Saved data entries
►

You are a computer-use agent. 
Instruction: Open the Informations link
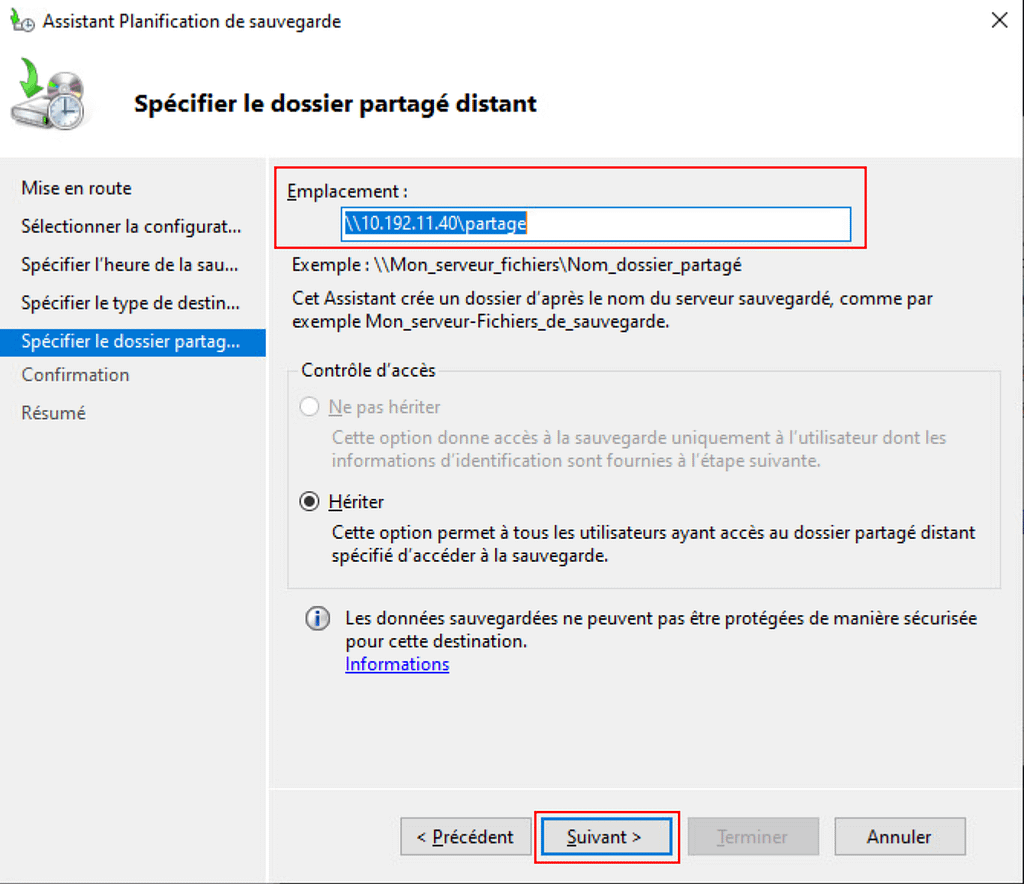(x=397, y=664)
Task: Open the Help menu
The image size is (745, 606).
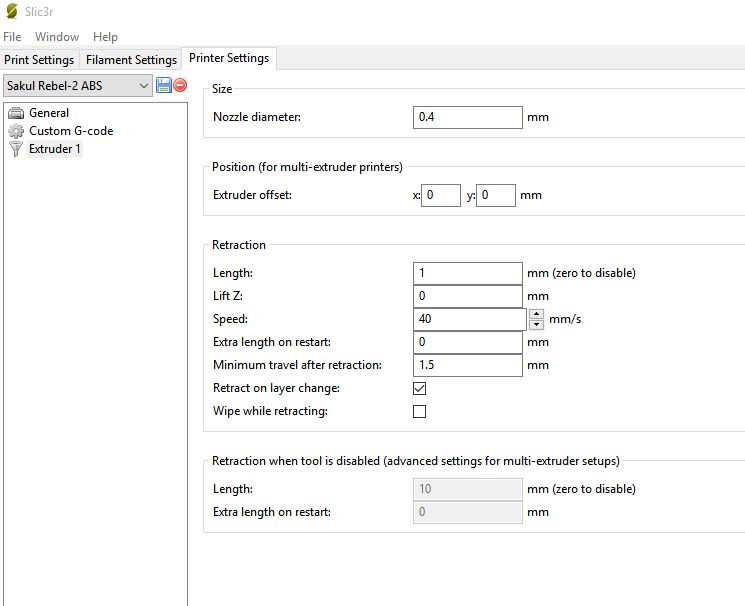Action: pyautogui.click(x=105, y=37)
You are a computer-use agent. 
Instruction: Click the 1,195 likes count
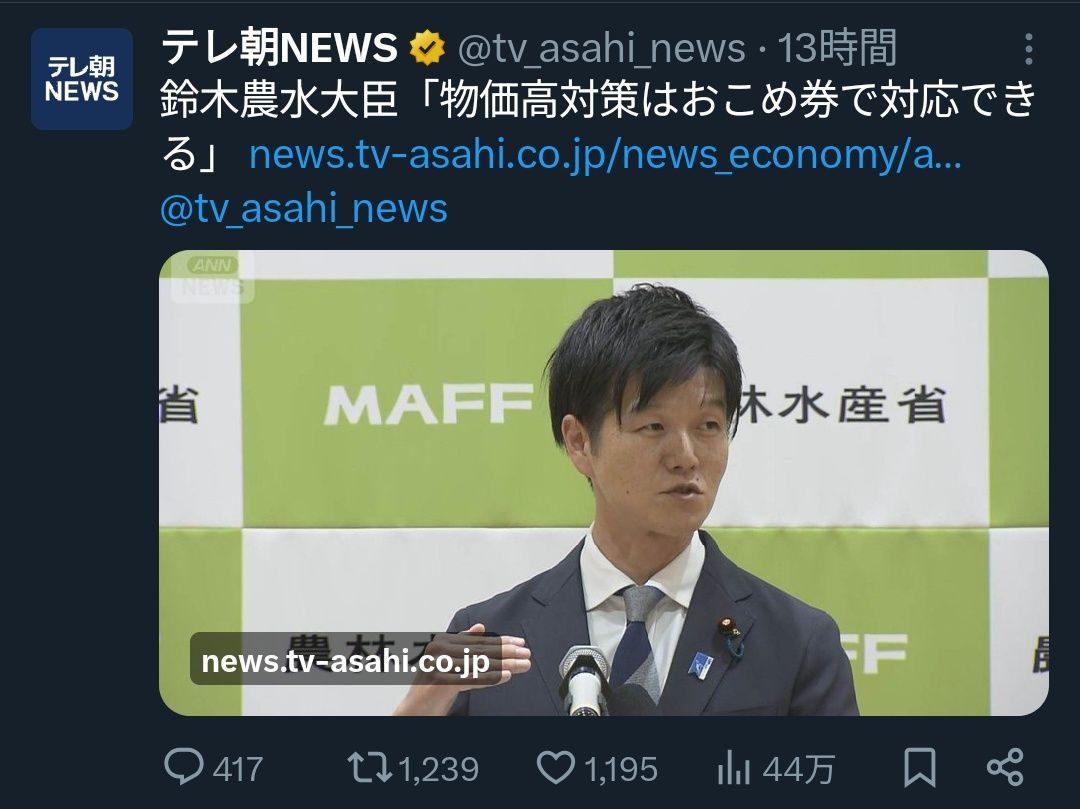621,768

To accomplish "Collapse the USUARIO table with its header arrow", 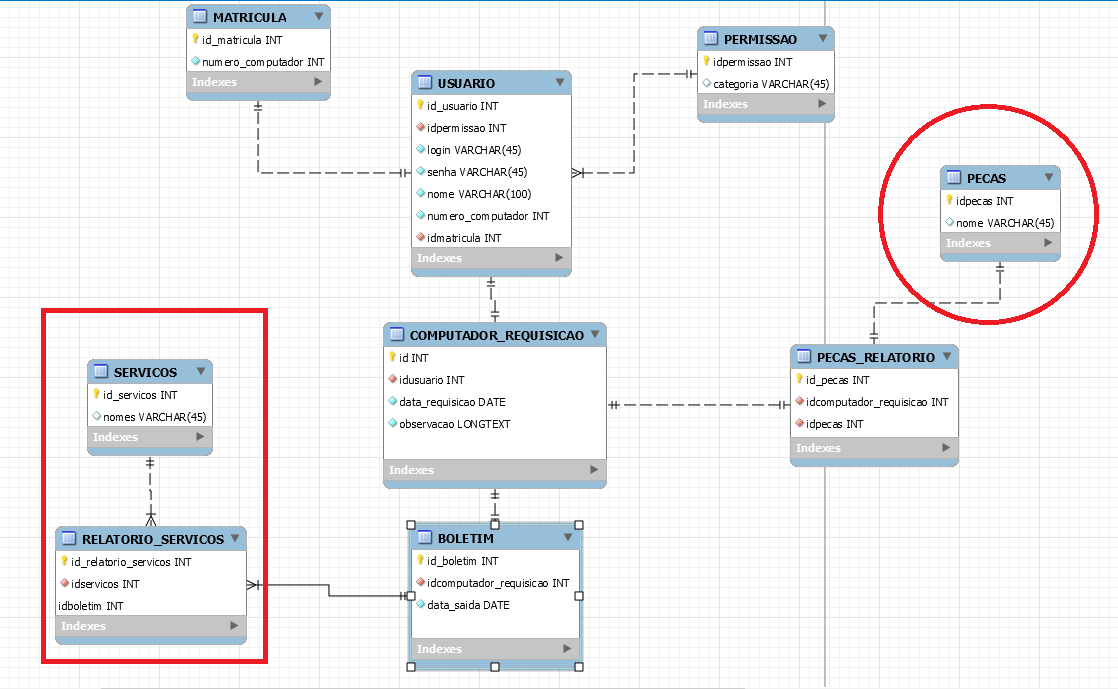I will pyautogui.click(x=560, y=83).
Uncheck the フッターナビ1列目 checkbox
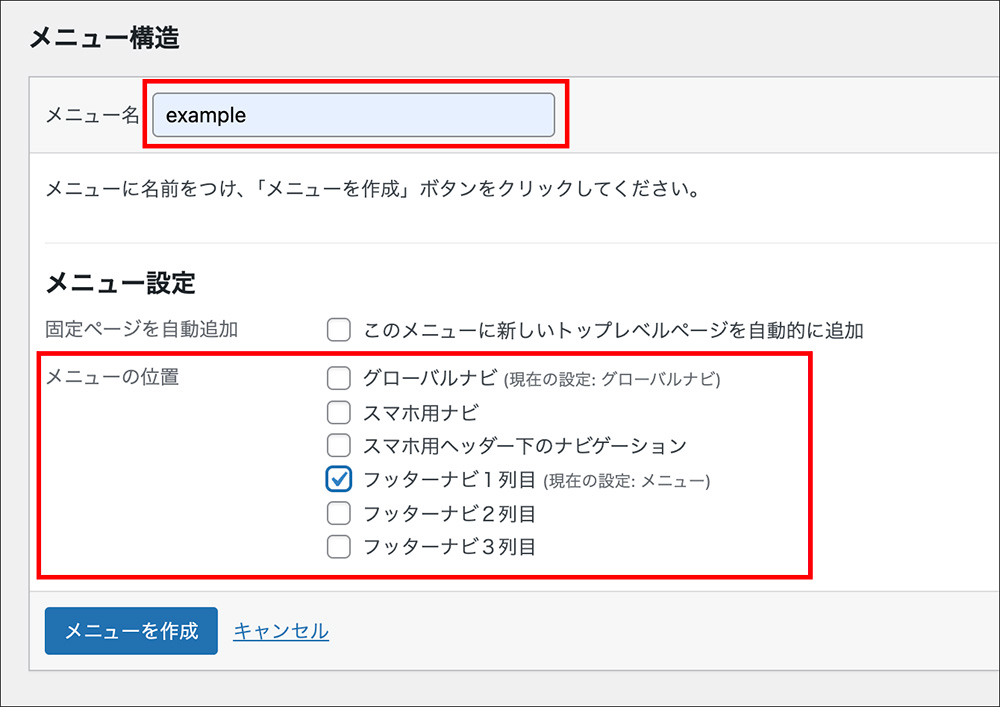The height and width of the screenshot is (707, 1000). click(x=339, y=480)
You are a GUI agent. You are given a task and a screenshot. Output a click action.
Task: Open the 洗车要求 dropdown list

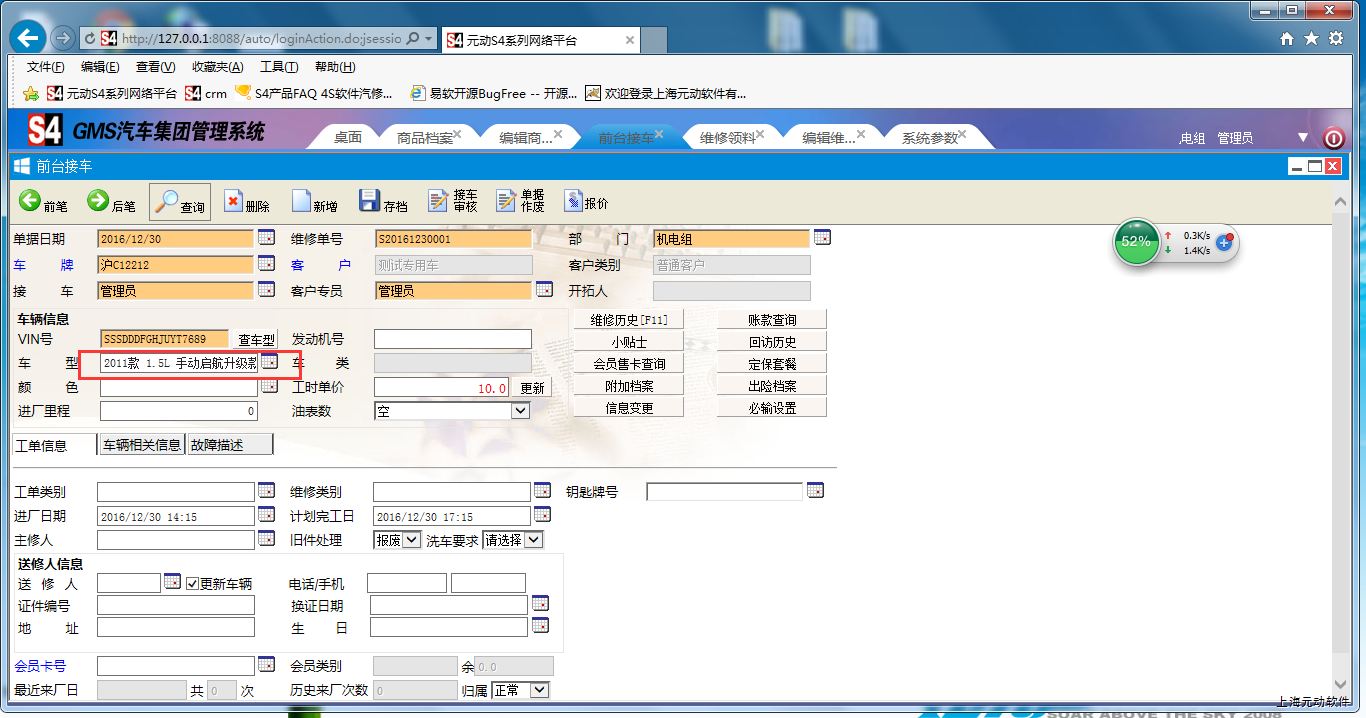pos(533,540)
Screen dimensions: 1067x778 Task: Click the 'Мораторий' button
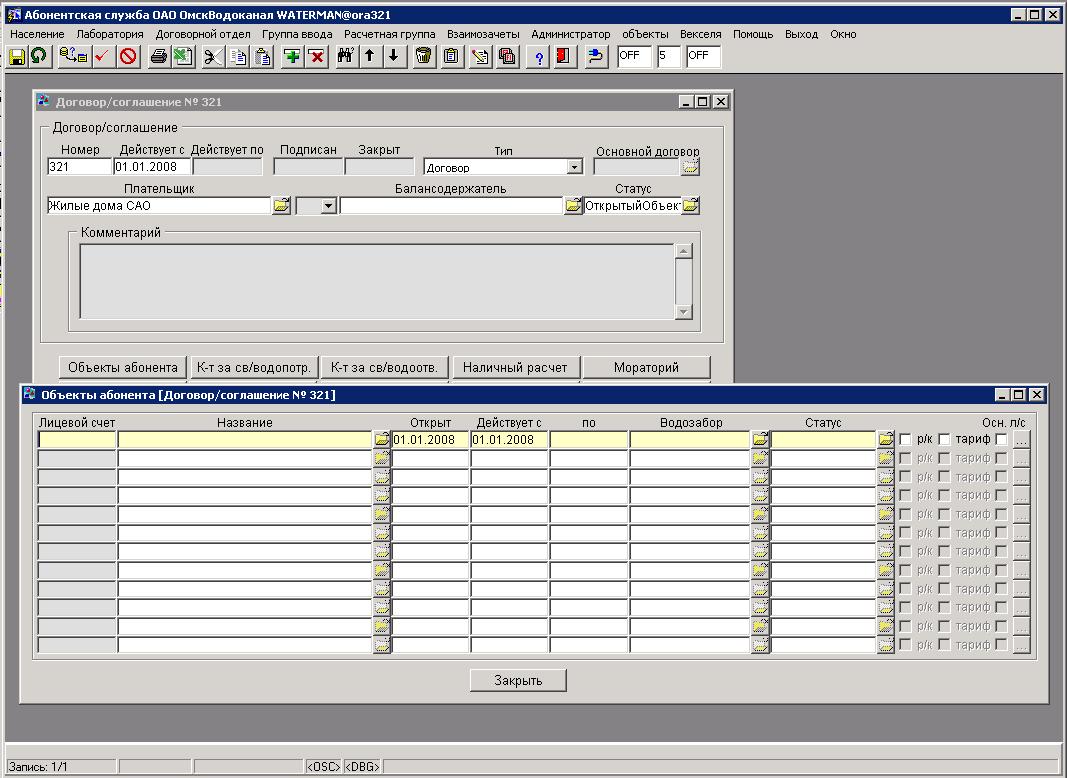click(646, 367)
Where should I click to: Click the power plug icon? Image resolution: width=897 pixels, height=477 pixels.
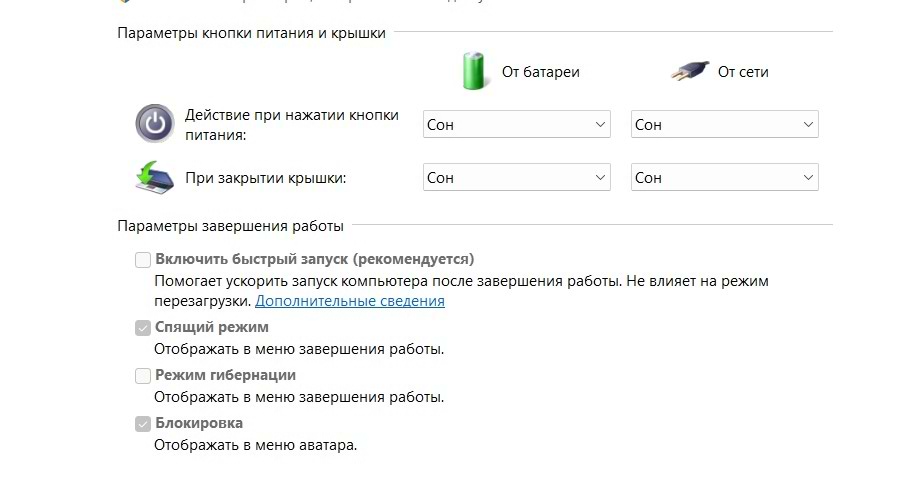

◄

## WORK TASK
Each line from the one containing "Screen dimensions: 1067x778" down to the final line of the records above must be reproduced exactly; no pictures go into the copy.

## ANSWER BOX
Screen dimensions: 1067x778 Task: Click the 'Мораторий' button
click(646, 367)
Where should I click to: Click the power plug icon? Image resolution: width=897 pixels, height=477 pixels.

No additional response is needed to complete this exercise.